_Exercício escrito 1_. Quais pessoas são mencionadas pelo nome no trecho sobre Mercedes Baptista? Liste todas.

DOIS LIVROS ESSENCIAIS À COMPREENSÃO DO UNIVERSO CÊNICO/COREOGRÁFICO BRASILEIRO

Estátua de Mercedes Baptista no antigo Largo da Prainha, hoje Pequena África, na região portuária/ RJ.


Lançado inicialmente em 2007, Mercedes Baptista - A Dama Negra da Dança, sob a autoria do pesquisador e professor de dança Paulo Melgaço da Silva Junior, chega agora à sua segunda edição, revista e ampliada para registrar o centenário da pioneira na criação da identidade negra na dança brasileira.

Nome fundamental na trajetória histórica de bailarinos negros em palcos brasileiros, no desafio contra o preconceito da branquitude na dança clássica, Mercedes Baptista junto a Consuelo Rios, desde os anos quarenta, compartilhou o desejo dúplice de se tornarem, ambas de pele escura, integrantes do Corpo de Baile do Theatro Municipal carioca.

Frustrado, em 1945, para Consuelo Rios, na tentativa de ser admitida para uma vaga na Cia pelo simples fato de ser negra mesmo revelando potencial base clássica. E, no caso de Mercedes Baptista, sendo incluída em 1948 mas nunca alcançando os balés de repertório, salvo em coreografias de embasamento folclórico/nacionalista.

A partir de um relato inicialmente biográfico, em breves traços é focalizada a infância de uma menina negra pobre, cujos primeiros estudos são incentivados pelo esforço de sua mãe empregada doméstica. E é nesta época, assistindo a filmes musicais americanos nas matinês dos cinemas de rua, que Mercedes Baptista descobre sua verdadeira vocação.

Desenvolvida através de aulas num curso com Eros Volúsia, até chegar ao dia de sua prova em concurso público para integrar o Corpo de Baile do Theatro Municipal quando, pela primeira vez, uma bailarina negra seria admitida. Mas a árdua luta pela afirmação de sua identidade racial apenas estava começando.

_Registros do exercício_.
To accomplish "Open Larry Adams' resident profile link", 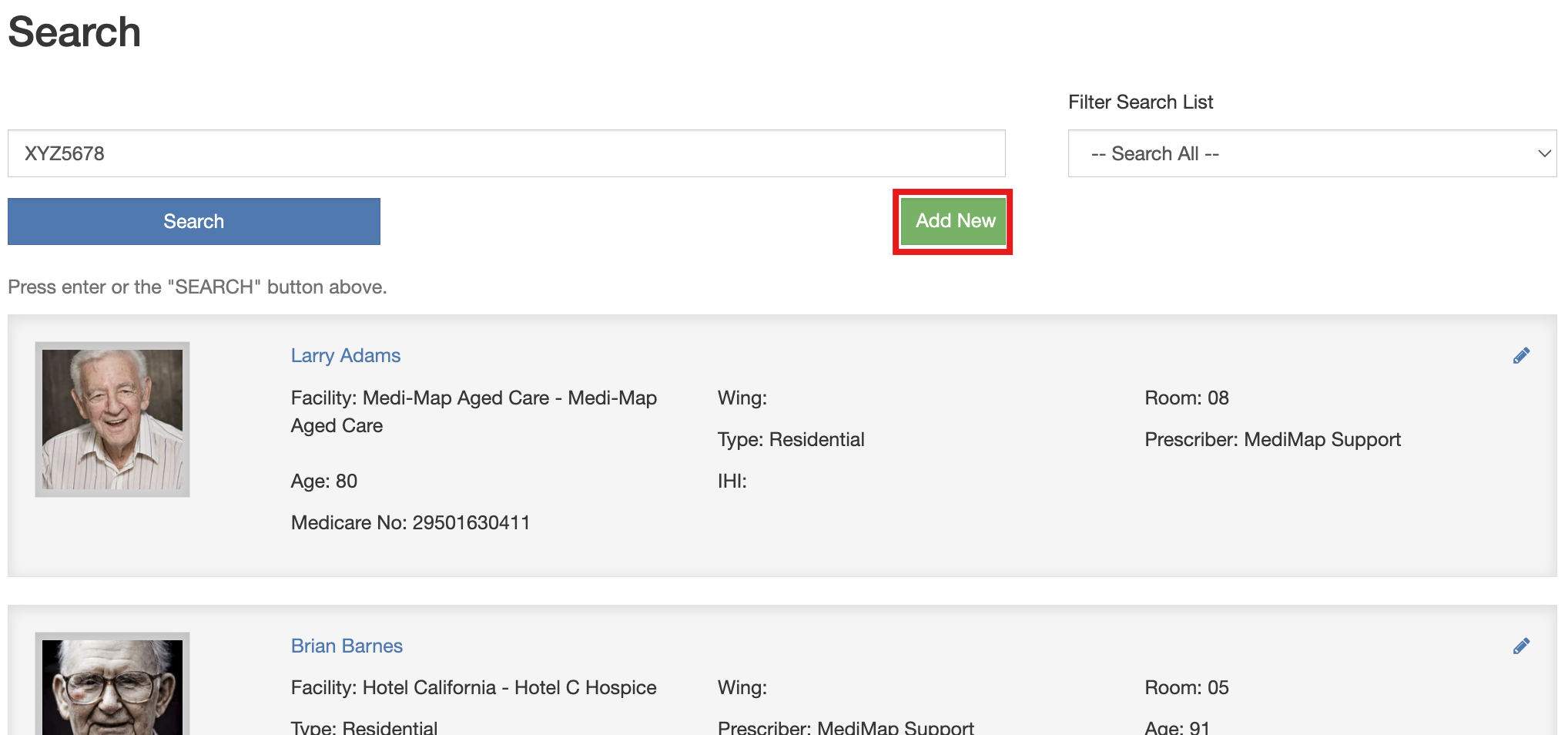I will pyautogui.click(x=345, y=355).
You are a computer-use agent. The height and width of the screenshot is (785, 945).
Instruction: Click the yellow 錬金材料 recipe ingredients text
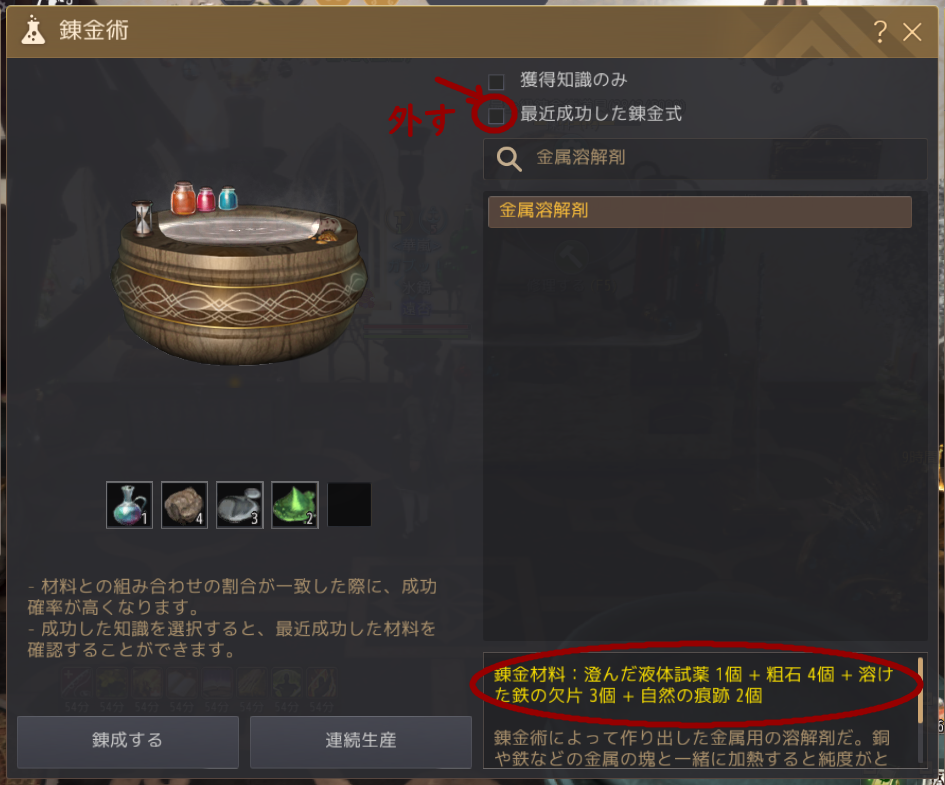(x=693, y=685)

* * *

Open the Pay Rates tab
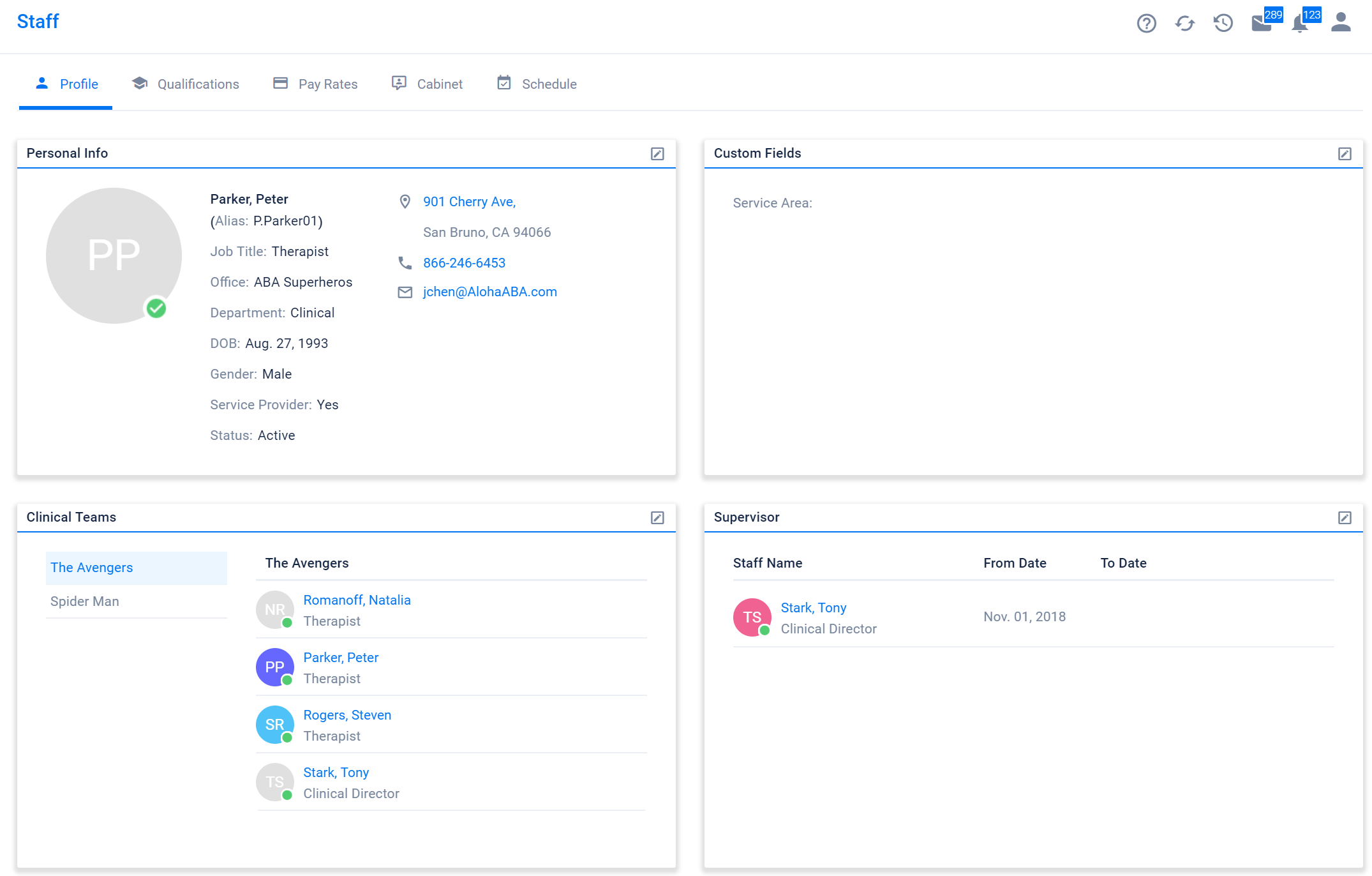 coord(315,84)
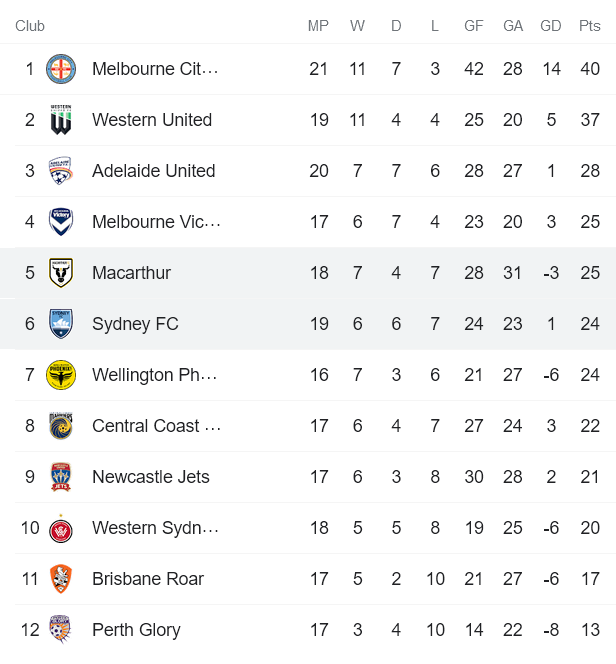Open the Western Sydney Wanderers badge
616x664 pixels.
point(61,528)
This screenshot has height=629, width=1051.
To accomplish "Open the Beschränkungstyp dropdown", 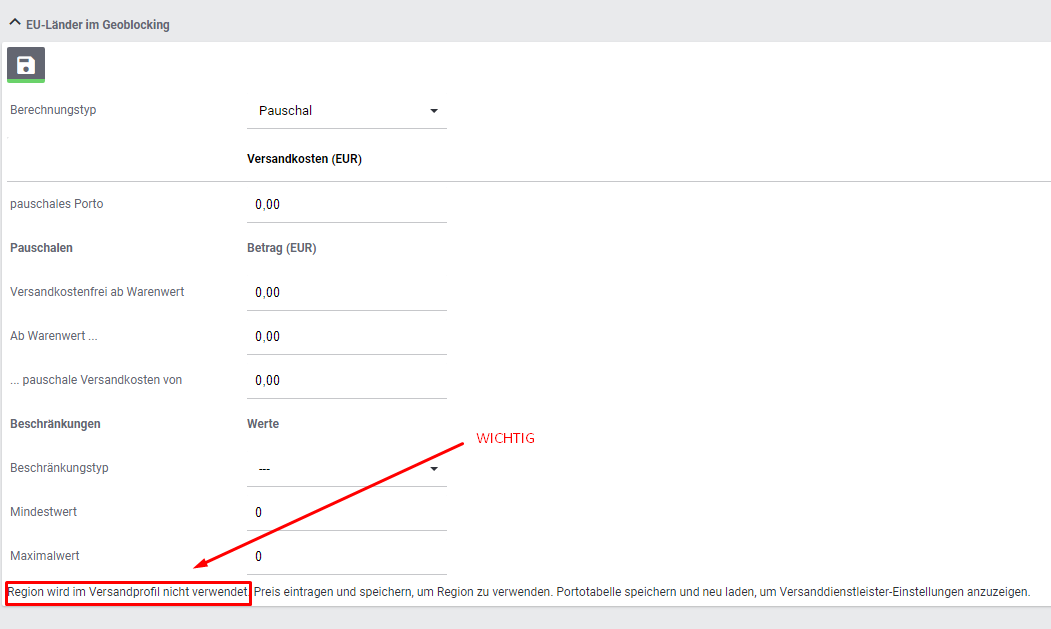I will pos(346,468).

==

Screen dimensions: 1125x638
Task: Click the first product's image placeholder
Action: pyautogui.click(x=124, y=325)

_Exercício escrito 2_. Conte quantas linhas dos registros contêm a palavra "width" e informe apenas o número.

_Resposta completa 1_.
Mercedes Baptista
Paulo Melgaço da Silva Junior
Consuelo Rios
Eros Volúsia

_Resposta completa 2_. 2